Politik
„Sechser-Tisch“: Erneute Kandidatur von Erdoğan unzulässig
Die türkische Opposition wirft dem Präsidenten vor, mit seiner erneuten Kandidatur Recht zu brechen. Der reagiert gelassen.
In der gemeinsamen Erklärung des aus sechs Parteien bestehenden Bündnisses von Donnerstagabend ist von einem „weiteren schwarzen Kapitel in der Geschichte unserer Demokratie“ die Rede. Das Bündnis will bei der für Mai geplanten Wahl gegen Recep Tayyip Erdoğan einen gemeinsamen Kandidaten aufstellen. Die Entscheidung, wer das sein wird, soll nächsten Monat verkündet werden.

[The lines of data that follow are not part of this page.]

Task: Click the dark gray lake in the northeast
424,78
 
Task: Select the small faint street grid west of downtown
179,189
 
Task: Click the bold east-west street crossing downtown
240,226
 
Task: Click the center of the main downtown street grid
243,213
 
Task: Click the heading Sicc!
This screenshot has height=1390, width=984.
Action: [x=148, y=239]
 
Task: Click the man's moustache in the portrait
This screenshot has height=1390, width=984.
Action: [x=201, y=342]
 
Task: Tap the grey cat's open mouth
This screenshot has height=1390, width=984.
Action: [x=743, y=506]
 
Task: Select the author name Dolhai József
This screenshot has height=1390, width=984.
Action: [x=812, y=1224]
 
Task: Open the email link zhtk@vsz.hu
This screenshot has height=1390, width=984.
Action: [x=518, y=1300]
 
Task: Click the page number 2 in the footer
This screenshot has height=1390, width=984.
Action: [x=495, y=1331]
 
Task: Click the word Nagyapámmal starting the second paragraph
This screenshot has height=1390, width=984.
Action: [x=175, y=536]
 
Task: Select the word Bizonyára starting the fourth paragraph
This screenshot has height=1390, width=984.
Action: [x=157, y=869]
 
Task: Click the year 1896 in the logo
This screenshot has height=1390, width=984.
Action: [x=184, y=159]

Der 68 Jahre alte Erdoğan hatte vergangene Woche angekündigt, vorgezogene Präsidentschafts- und Parlamentswahlen am 14. Mai zu veranlassen. Dies kann der Verfassung zufolge entweder mit 60 Prozent der Abgeordnetenstimmen im Parlament oder per Dekret durch den Präsidenten geschehen. Die Opposition argumentiert, dass Erdoğan – der 2014 zum ersten Mal und 2018 zum zweiten Mal zum Präsidenten gewählt wurde – laut Verfassung nur dann ein drittes Mal kandidieren darf, wenn das Parlament Neuwahlen erzwingt.

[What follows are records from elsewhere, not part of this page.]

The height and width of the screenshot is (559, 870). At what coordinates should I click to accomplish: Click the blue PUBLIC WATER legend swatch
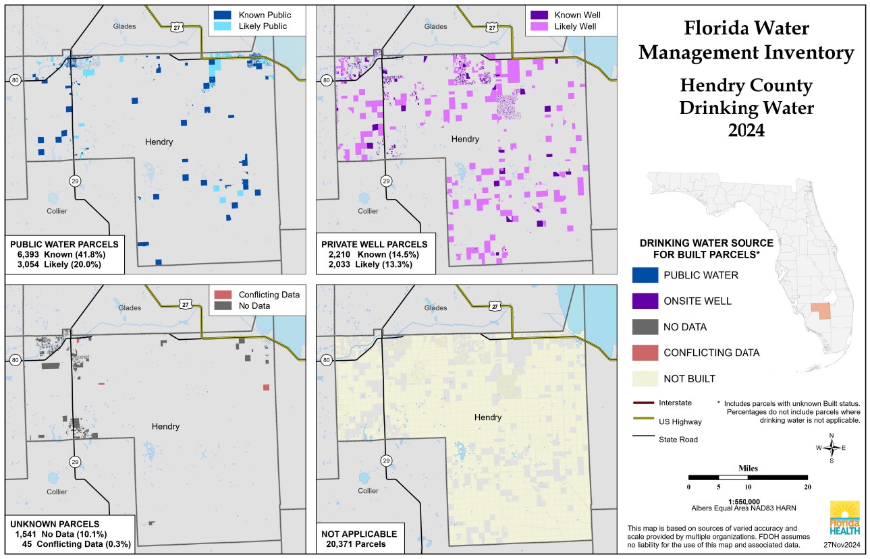pos(645,275)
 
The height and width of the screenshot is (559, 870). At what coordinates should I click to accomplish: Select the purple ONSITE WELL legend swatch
pos(645,301)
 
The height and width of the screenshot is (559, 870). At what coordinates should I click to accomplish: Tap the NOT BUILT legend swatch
pos(645,378)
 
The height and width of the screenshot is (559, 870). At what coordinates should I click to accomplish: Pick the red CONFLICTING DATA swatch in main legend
pos(645,353)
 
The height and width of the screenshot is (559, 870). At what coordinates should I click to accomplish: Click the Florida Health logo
pos(844,519)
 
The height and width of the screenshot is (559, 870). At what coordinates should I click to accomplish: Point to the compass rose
pos(833,448)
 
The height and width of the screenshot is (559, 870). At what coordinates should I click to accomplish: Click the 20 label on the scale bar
pos(807,487)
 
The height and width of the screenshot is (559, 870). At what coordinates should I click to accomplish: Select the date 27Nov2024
pos(841,544)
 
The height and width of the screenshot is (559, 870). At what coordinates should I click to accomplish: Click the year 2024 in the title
pos(746,130)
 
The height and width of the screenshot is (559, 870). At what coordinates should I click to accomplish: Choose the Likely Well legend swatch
pos(537,26)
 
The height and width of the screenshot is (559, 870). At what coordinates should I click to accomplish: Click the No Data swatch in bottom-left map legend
pos(222,306)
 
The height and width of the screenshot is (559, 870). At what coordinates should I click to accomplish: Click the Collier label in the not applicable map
pos(368,491)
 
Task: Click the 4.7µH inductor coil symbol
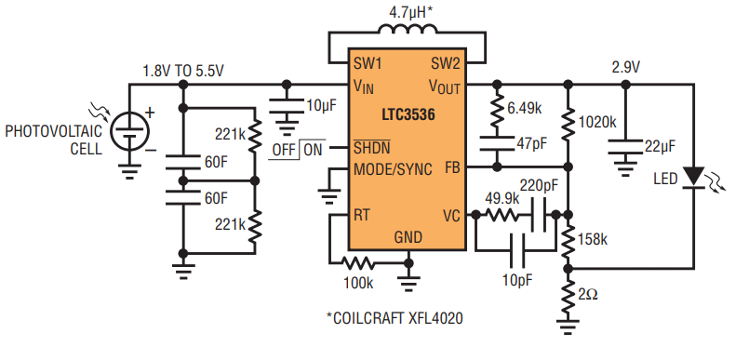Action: pos(407,30)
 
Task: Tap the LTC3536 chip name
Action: pos(408,115)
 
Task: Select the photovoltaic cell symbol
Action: pos(129,130)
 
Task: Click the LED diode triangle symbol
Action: pos(693,177)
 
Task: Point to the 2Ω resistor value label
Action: pos(587,295)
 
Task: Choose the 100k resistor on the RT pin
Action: pos(358,262)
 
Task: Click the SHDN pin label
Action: pos(371,148)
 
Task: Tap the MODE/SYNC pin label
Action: pos(393,169)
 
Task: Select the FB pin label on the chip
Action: pos(452,168)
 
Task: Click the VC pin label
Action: pos(451,217)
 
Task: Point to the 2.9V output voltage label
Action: pos(625,68)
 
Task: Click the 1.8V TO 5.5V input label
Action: pos(183,71)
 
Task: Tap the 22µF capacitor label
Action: pos(662,147)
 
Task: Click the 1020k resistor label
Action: pos(597,122)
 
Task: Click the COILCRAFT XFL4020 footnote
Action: pos(395,318)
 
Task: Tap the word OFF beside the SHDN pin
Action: pos(284,150)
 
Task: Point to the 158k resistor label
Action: pos(593,239)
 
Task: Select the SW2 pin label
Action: pos(445,63)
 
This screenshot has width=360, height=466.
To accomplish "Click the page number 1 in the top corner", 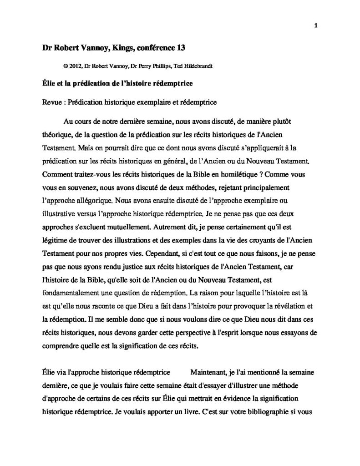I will pos(315,25).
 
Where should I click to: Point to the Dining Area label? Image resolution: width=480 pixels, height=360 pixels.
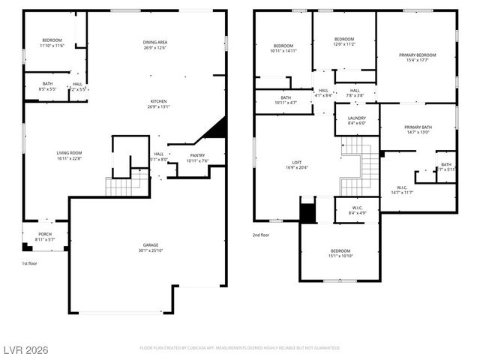tap(155, 41)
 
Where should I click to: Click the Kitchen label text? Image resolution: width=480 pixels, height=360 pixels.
tap(158, 100)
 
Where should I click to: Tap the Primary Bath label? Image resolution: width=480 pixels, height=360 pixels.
tap(418, 128)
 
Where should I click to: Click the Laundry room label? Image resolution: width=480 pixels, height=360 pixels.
tap(356, 118)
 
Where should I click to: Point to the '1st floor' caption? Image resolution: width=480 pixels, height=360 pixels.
tap(30, 263)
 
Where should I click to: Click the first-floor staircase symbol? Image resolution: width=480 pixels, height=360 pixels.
tap(118, 186)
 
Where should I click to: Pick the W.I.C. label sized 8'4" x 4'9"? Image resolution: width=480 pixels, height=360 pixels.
tap(358, 209)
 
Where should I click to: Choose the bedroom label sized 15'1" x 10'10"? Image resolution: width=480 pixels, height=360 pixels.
tap(340, 254)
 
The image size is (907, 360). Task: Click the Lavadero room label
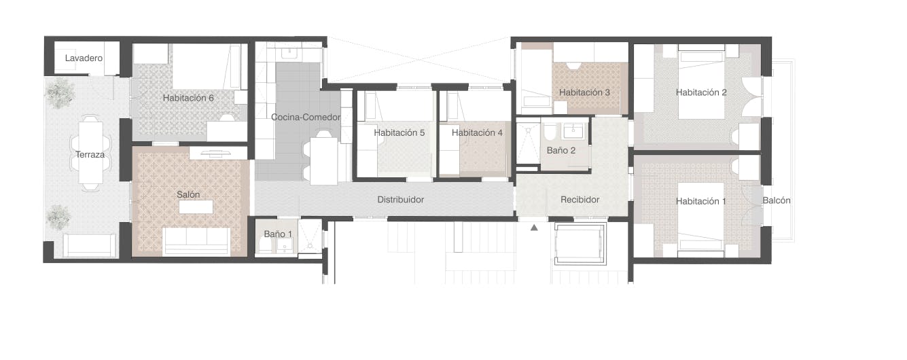[x=84, y=58]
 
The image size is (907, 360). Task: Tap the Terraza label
[x=90, y=155]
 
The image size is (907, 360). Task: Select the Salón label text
[x=188, y=195]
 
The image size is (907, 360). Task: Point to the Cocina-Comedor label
[x=305, y=118]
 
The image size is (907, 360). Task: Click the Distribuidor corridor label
[x=401, y=200]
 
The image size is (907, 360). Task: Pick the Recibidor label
[x=580, y=200]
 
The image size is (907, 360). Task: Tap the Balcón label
[x=777, y=200]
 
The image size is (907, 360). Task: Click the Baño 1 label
[x=278, y=234]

Erdoğans Argument: Mit dem neuen System gab es einen Neustart
Im Parlament verfügt die regierende AKP von Erdoğan mit ihrem ultranationalistischen Partner MHP jedoch nur über eine einfache Mehrheit – könnte also ohne die Opposition keine Neuwahl beschließen. Nach Ansicht der Regierung steht der Kandidatur jedoch nichts im Weg. Erdoğan sei 2018 nach einer Verfassungsänderung als erster Präsident in einem neuen Präsidialsystem gewählt worden – seine vorherige Amtszeit zähle also nicht. Verfassungsrechtler sind geteilter Meinung, ob eine erneute Kandidatur möglich ist oder nicht.
Als mögliche Gegenkandidaten gelten der Parteichef der stärksten Oppositionspartei CHP, Kemal Kılıçdaroğlu, der Istanbuler Bürgermeister Ekrem İmamoğlu und der Bürgermeister von Ankara, Mansur Yavaş (beide ebenfalls CHP). Auch Meral Akşener (İyi Parti) wird gehandelt. Erdoğan kritisierte das Bündnis scharf und rief es zum wiederholten Male auf, endlich bekanntzugeben, wer kandidieren werde.
Beobachter gehen davon aus, dass die Wahlen auf Mai gelegt werden, um sie nicht in den Fastenmonat Ramadan oder die Ferien fallen zu lassen – aber auch, damit „Wahlgeschenke“ wie etwa die Verdopplung des Mindestlohns oder die Neuregelung des Renteneintrittsalters vor dem Hintergrund der starken Inflation nicht verfliegen.